The presence of multi-scale heterogeneities, including stimulated fractures (hydraulically induced or open), natural fractures of various sizes embedded in unconventional low permeability reservoirs, increases the complexity of the reservoir simulation. This paper proposes a methodology to address this challenge, taking into account reservoir key parameters such as fractures locations, orientation, anisotropy and reservoir low permeability in a unique model as simple as possible.
The method may be included in the Discrete Fracture Model (DFM) family as it discretizes complex fracture networks and the surrounding matrix. Actually, some DFMs rely on unstructured grids to conform the fracture geometry and location, where all types of fractures are explicitly discretized, leading to a complicated and often non tractable numerical system to solve. To overcome these limitations, Embedded Discrete Fracture Models (EDFM) propose a hierarchical method to easily deal with this multi-scales problem. However, the matrix-fracture interaction is not properly handled with the EDFM due to the very low matrix permeability. In this paper, we will present a DFM based on MINC (Multiple INteracting Continua) approach to improve the EDFM. The MINC proximity function is computed by taking into account all discrete fractures, and the fractures are considered within a triple porosity model, where the propped fractures are explicitly discretized and other fractures are homogenized. In order to improve the flow exchange between the matrix and fracture media, the matrix gridblock is subdivided according to a MINC proximity function based on the distance to all discrete fractures, by using randomly sampled points. This approach is particularly useful for multi-phase flow simulations. For example, in a tight-oil reservoir, when the fracture pressure drops below the bubble point, gas starts to appear in the matrix formation near the fracture faces. The MINC method is suitable to simulate this kind of phenomena, which cannot be handled with a standard approach. This improved DFM based on a MINC proximity function was tested for a single-phase flow case (gas only) and a two-phase flow case with gas liberation from a tight-oil formation. The results are accurate comparing to an explicit model set as the reference solution. An application to a tight-oil case is presented and the three phase (water, oil and gas) flow is simulated with the improved DFM.

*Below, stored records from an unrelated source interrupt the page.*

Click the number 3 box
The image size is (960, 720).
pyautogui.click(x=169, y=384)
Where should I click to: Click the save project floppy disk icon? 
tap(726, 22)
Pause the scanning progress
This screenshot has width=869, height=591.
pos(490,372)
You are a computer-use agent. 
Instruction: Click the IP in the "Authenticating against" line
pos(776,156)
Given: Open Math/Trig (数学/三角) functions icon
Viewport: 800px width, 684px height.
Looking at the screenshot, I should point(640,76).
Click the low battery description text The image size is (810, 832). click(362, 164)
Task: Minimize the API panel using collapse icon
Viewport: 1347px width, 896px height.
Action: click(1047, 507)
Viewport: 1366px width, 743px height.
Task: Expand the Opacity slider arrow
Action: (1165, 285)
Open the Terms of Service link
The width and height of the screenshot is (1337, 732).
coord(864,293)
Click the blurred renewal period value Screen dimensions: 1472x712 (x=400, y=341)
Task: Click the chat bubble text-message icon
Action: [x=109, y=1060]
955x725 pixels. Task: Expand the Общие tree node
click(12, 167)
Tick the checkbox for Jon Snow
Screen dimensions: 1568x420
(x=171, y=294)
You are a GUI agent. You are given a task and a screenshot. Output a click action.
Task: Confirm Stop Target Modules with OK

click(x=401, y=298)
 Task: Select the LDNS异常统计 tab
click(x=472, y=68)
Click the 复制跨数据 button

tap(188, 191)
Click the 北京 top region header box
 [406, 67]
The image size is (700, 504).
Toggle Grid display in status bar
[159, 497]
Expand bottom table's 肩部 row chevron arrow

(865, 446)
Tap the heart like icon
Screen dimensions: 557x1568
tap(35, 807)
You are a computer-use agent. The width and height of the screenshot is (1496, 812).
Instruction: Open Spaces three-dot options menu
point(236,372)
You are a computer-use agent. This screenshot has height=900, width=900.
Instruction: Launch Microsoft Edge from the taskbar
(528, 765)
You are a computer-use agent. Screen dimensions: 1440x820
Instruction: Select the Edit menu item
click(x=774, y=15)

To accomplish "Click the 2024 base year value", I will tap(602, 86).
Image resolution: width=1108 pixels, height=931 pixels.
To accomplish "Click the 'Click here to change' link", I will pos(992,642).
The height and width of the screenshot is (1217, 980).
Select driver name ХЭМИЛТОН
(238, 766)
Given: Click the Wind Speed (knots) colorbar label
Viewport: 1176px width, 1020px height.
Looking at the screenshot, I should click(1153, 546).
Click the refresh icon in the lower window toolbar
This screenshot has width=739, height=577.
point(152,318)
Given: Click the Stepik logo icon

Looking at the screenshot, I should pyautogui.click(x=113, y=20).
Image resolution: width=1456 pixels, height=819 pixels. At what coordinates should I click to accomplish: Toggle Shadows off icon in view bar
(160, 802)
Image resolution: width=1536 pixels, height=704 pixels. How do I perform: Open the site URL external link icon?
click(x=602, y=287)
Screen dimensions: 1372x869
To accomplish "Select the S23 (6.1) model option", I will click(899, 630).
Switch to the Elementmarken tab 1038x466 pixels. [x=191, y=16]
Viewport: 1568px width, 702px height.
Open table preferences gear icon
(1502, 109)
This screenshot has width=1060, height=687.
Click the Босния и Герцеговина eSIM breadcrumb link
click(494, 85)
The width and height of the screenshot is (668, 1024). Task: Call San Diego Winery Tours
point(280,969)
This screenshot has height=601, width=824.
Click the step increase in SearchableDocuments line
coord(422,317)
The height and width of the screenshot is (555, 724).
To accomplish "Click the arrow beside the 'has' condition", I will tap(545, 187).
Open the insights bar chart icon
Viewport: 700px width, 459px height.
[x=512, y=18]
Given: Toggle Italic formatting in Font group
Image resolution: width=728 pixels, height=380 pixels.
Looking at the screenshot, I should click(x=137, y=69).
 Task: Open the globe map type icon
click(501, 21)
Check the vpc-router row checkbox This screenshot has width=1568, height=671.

Usually, shale gas formations are naturally fractured and fractures are irregularly distributed through the reservoirs. Such characteristics from shale formation increase the heterogeneity and the complexity of the reservoir simulation and make flow modelling for such reservoirs quite difficult (see Fig. 1). To model a realistic reservoir fracture network, a new type of model called discrete fracture models (DFMs) has received a great attention. These kinds of models, which discretize explicitly complex fracture networks (hydraulic, reactivated, induced, micro-fractures, etc…), involve too many unknowns and often non tractable numerical system to solve.